National Rifle Association board member Charles L. Cotton opined on an online gun-rights forum that if deceased Emanuel African Methodist Episcopal pastor Clementa Pinckney had allowed congregants to carry weapons into the Charleston, S.C., church, innocent people might not have died, the Washington Post reports.
According to the news site, Cotton, who also runs the TexasCHLForum.com, brought up Pinckney's voting record as a state senator when an online commentor noted his position as a state legislator. "And he voted against concealed-carry. Eight of his church members who might be alive if he had expressly allowed members to carry handguns in church are dead," Cotton reportedly wrote in response in the thread, which has since been deleted. "Innocent people died because of his position on a political issue."

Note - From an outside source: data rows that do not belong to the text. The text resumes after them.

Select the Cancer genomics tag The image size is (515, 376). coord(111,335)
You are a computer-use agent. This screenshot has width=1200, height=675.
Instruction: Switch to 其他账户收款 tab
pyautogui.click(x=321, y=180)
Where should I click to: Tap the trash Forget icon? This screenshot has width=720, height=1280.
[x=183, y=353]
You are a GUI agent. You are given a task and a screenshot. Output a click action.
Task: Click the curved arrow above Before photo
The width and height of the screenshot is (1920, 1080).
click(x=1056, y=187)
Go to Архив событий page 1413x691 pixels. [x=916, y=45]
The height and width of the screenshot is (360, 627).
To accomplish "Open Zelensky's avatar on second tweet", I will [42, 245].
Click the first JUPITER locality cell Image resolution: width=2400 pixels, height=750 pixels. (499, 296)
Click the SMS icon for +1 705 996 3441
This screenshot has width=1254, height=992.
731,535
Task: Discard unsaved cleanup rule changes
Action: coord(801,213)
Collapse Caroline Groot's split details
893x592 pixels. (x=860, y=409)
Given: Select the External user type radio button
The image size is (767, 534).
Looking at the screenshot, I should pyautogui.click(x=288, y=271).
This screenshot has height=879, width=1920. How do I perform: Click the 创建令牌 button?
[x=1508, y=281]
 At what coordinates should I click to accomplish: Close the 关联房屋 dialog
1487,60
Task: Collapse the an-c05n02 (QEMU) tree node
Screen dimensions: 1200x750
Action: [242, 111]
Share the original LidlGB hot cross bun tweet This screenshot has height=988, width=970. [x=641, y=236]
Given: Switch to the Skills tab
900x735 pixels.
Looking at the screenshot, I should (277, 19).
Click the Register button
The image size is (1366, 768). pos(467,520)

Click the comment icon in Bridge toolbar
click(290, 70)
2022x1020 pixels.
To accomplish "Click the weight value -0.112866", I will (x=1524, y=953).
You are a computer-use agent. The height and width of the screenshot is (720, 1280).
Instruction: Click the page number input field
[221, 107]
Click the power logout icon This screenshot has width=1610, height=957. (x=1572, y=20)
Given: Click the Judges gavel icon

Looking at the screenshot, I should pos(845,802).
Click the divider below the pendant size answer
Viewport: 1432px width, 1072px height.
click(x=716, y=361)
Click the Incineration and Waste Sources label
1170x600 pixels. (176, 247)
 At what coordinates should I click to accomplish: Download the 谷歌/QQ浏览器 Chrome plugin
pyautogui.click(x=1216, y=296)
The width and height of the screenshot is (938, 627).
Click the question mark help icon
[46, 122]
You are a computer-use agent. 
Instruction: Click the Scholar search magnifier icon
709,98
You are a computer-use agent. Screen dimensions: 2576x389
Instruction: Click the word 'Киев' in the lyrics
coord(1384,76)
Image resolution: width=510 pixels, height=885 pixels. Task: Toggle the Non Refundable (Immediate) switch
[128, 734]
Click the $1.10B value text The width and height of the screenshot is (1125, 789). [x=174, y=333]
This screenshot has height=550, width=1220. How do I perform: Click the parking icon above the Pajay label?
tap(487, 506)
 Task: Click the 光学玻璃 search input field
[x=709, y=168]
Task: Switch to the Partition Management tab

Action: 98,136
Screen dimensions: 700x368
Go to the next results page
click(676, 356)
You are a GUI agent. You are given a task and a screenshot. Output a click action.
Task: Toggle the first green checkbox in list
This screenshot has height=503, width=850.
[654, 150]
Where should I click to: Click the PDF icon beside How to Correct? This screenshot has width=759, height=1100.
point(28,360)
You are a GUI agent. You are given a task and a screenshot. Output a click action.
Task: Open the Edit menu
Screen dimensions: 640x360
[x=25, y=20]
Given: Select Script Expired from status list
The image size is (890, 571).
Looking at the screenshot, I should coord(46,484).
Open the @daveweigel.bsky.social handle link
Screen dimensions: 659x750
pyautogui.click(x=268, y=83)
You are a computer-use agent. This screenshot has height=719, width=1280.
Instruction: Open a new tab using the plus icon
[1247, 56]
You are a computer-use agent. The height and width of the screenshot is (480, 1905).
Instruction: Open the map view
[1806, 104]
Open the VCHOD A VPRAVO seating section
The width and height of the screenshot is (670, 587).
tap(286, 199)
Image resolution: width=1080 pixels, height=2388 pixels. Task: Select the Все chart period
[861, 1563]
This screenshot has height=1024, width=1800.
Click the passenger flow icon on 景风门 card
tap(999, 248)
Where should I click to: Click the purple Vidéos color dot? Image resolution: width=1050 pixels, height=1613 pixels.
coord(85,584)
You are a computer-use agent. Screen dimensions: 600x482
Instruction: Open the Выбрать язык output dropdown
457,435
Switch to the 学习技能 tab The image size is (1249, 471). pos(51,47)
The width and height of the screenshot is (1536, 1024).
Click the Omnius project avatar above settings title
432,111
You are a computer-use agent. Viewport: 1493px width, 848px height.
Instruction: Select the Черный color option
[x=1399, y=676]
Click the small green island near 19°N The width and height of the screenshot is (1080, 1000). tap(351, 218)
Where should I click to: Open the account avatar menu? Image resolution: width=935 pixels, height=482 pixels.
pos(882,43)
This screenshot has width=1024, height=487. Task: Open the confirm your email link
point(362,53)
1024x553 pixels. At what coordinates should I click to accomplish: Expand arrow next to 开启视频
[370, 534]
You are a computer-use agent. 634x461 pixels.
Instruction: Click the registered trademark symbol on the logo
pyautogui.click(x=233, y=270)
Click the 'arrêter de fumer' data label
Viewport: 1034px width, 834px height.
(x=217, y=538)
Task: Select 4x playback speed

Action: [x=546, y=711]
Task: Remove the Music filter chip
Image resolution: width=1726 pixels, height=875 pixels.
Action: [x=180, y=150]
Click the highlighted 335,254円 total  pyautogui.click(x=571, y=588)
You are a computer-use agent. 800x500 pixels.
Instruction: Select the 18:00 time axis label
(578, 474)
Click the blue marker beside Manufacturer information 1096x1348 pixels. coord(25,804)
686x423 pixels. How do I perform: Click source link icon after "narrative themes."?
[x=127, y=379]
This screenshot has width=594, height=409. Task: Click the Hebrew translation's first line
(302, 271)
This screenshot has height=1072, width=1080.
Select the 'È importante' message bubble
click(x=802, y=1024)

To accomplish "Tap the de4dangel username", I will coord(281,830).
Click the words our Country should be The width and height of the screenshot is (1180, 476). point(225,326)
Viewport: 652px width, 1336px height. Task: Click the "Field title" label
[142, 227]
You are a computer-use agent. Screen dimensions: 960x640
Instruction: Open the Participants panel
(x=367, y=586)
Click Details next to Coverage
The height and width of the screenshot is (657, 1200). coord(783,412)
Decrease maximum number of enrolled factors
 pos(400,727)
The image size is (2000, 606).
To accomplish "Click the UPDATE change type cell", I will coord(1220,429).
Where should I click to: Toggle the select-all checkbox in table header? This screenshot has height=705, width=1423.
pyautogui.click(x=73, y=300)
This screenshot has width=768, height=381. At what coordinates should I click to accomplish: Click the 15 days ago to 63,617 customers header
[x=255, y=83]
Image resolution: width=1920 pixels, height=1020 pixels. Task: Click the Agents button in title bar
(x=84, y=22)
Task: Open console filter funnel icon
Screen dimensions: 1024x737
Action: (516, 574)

Cotton later spoke to the Post to clarify his position, saying that he made his statement as a private citizen who runs the group and not as an NRA board member: "It was a discussion we were having about so called gun-free zones. It's my opinion that there should not be any gun-free zones in schools or churches or anywhere else. If we look at mass shootings that occur, most happen in gun-free zones."
Cotton believes, the Post reports, that if citizens were allowed to carry guns everywhere, there would be fewer mass shootings because there would be no gun-free areas to target, and if someone still opened fire, "if armed citizens are in there, they have a chance to defend themselves and other citizens."